- **PROBLEM STATEMENT**: Starting at the top of the listing, extract every line up to and including the one with "You are a GUI". Pictures stay out of the copy.

BEGIN DATA SUPPLIED

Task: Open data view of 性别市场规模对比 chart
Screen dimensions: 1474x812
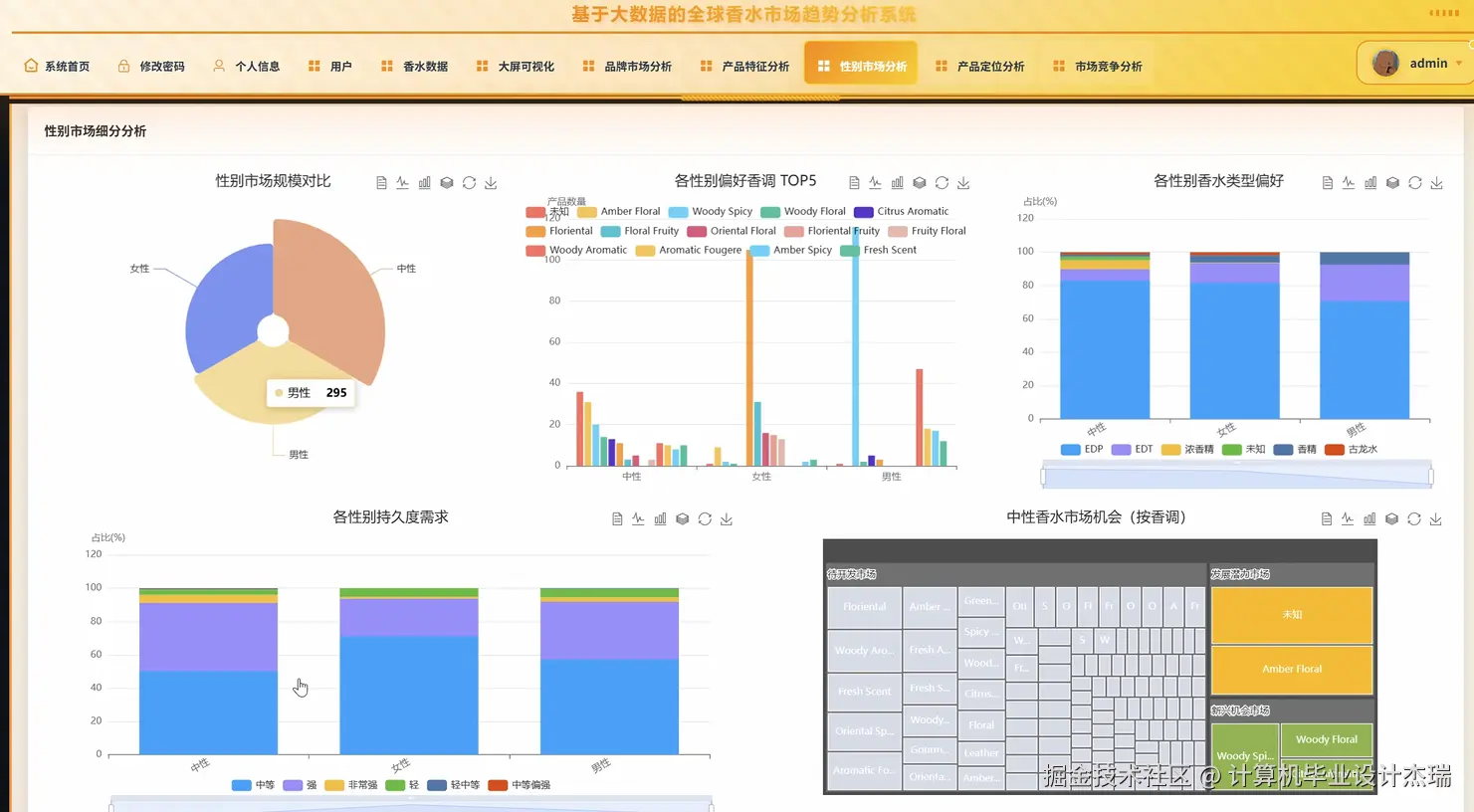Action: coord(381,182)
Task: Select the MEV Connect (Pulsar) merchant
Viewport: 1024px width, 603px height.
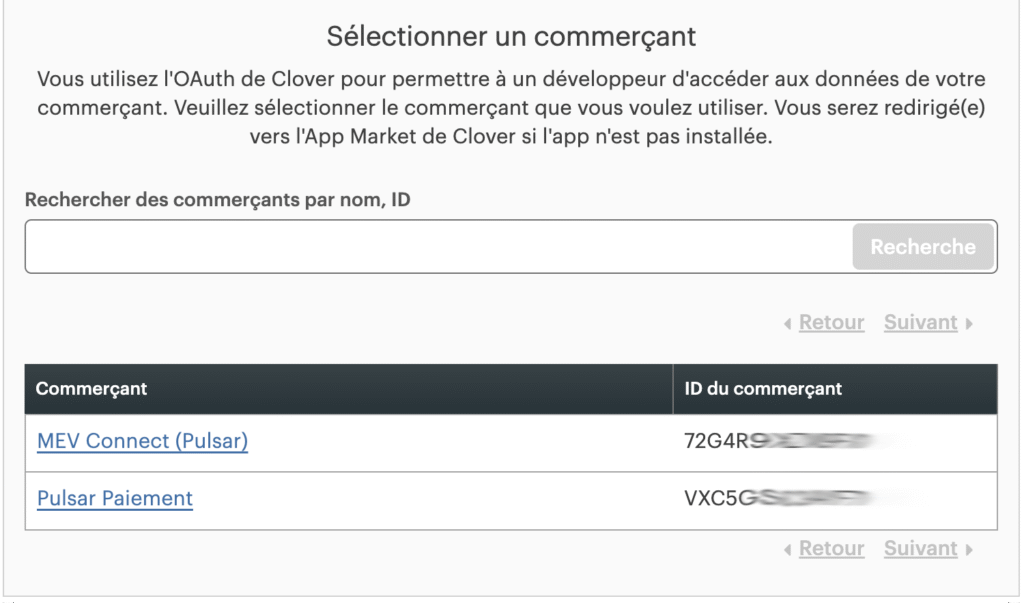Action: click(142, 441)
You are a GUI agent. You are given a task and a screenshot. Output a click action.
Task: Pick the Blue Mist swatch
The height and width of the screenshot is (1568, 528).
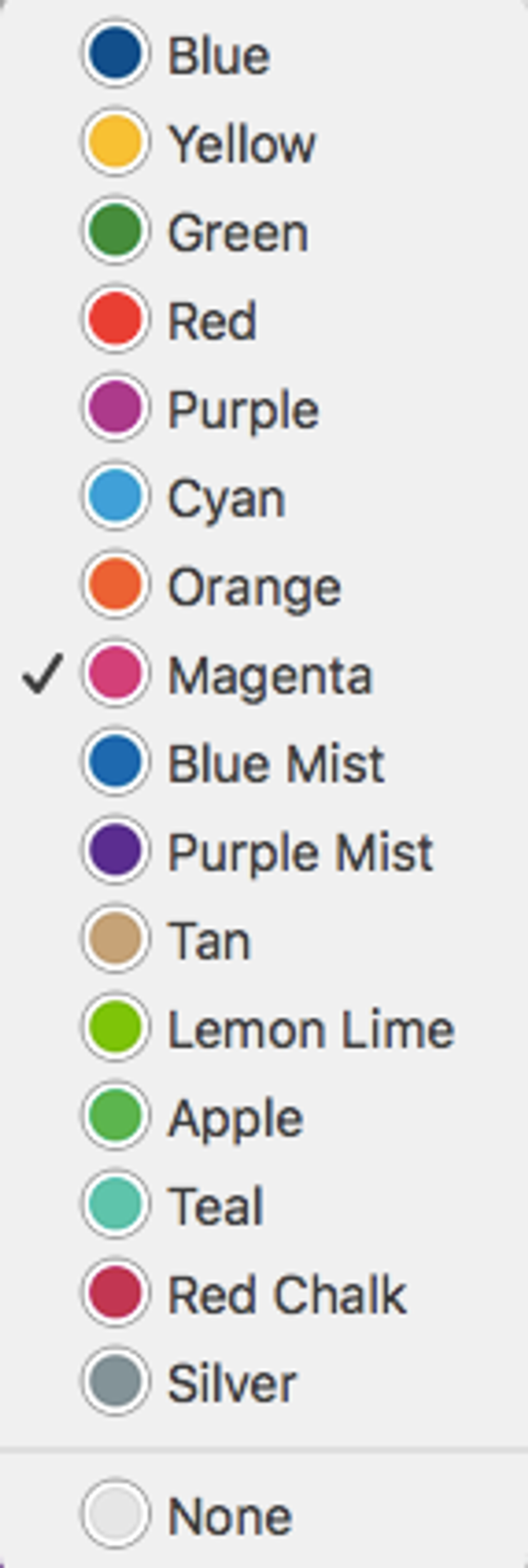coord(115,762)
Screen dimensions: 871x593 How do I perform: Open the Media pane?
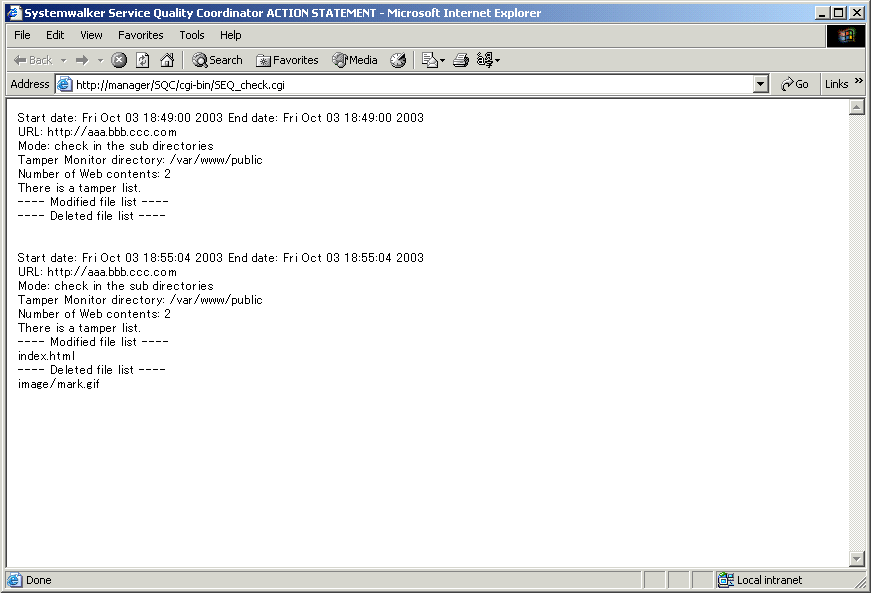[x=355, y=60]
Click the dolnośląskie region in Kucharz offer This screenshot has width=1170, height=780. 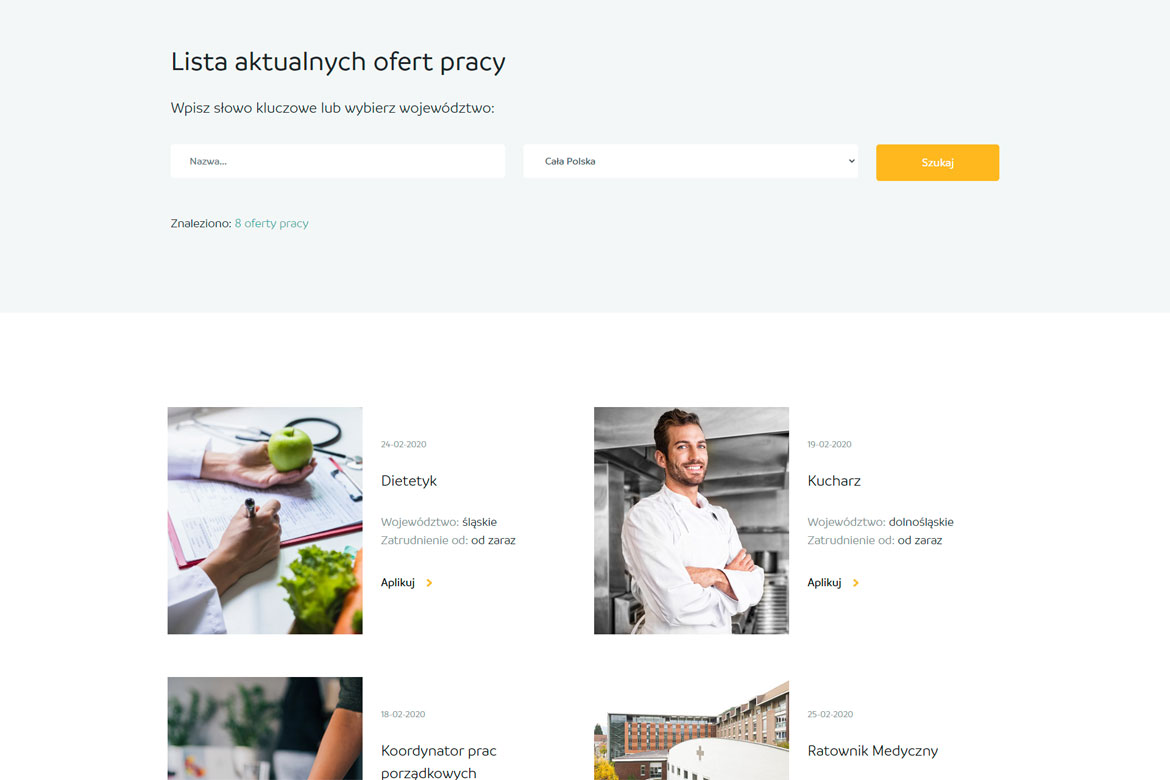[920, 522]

END DATA SUPPLIED

- **SOLUTION BELOW**:
Task: Open data view of 性别市场规模对比 chart
Screen dimensions: 1474x812
Action: coord(381,182)
Task: Select the MEV Connect (Pulsar) merchant
Viewport: 1024px width, 603px height.
Action: click(142, 441)
You are a GUI agent. You are given a task and a screenshot. Output a click action.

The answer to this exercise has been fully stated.